Copy the entries below exactly, from the line containing "coordinates (68, 314)." through the line containing "so click(x=1304, y=426).", both included.

───── Data for this exercise ─────

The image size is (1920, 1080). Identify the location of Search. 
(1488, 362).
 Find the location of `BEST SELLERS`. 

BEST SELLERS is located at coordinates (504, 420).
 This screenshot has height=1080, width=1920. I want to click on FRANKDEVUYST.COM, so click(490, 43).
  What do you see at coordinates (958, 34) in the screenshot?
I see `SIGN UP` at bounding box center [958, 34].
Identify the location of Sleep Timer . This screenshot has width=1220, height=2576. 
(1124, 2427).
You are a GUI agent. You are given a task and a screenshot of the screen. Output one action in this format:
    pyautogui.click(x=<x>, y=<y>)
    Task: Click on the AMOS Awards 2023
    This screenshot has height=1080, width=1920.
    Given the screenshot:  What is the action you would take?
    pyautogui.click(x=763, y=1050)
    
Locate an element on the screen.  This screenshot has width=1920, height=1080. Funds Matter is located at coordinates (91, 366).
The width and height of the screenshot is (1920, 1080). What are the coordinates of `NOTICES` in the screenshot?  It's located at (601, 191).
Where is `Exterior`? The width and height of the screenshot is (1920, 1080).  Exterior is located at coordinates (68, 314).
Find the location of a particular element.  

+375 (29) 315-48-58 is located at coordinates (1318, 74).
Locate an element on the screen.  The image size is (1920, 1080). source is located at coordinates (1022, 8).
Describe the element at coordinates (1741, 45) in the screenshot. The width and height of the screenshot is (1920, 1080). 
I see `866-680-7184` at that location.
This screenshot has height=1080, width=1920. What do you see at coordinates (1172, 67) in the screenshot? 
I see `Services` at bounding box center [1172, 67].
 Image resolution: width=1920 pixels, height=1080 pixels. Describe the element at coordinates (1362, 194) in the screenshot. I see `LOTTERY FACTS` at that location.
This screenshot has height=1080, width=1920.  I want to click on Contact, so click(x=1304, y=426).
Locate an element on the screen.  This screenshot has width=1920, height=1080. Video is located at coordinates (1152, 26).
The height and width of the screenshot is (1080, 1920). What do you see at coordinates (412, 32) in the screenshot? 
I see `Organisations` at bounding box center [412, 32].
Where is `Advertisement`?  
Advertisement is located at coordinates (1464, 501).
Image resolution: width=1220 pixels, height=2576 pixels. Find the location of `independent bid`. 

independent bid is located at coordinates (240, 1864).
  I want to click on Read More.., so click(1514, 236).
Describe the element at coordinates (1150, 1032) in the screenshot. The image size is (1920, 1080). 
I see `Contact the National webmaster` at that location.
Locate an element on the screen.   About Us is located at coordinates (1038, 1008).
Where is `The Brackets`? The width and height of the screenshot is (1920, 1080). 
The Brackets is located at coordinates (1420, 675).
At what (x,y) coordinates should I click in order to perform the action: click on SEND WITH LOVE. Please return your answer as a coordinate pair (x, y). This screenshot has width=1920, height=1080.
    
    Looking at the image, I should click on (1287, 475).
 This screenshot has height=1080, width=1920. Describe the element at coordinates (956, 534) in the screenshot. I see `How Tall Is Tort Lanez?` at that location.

─────

▶ Task result:
Where is `Exterior`? The width and height of the screenshot is (1920, 1080).  Exterior is located at coordinates (68, 314).
Find the location of a particular element.  

+375 (29) 315-48-58 is located at coordinates (1318, 74).
Locate an element on the screen.  The image size is (1920, 1080). source is located at coordinates (1022, 8).
Describe the element at coordinates (1741, 45) in the screenshot. The width and height of the screenshot is (1920, 1080). 
I see `866-680-7184` at that location.
This screenshot has height=1080, width=1920. What do you see at coordinates (1172, 67) in the screenshot? 
I see `Services` at bounding box center [1172, 67].
 Image resolution: width=1920 pixels, height=1080 pixels. Describe the element at coordinates (1362, 194) in the screenshot. I see `LOTTERY FACTS` at that location.
This screenshot has height=1080, width=1920.  I want to click on Contact, so click(x=1304, y=426).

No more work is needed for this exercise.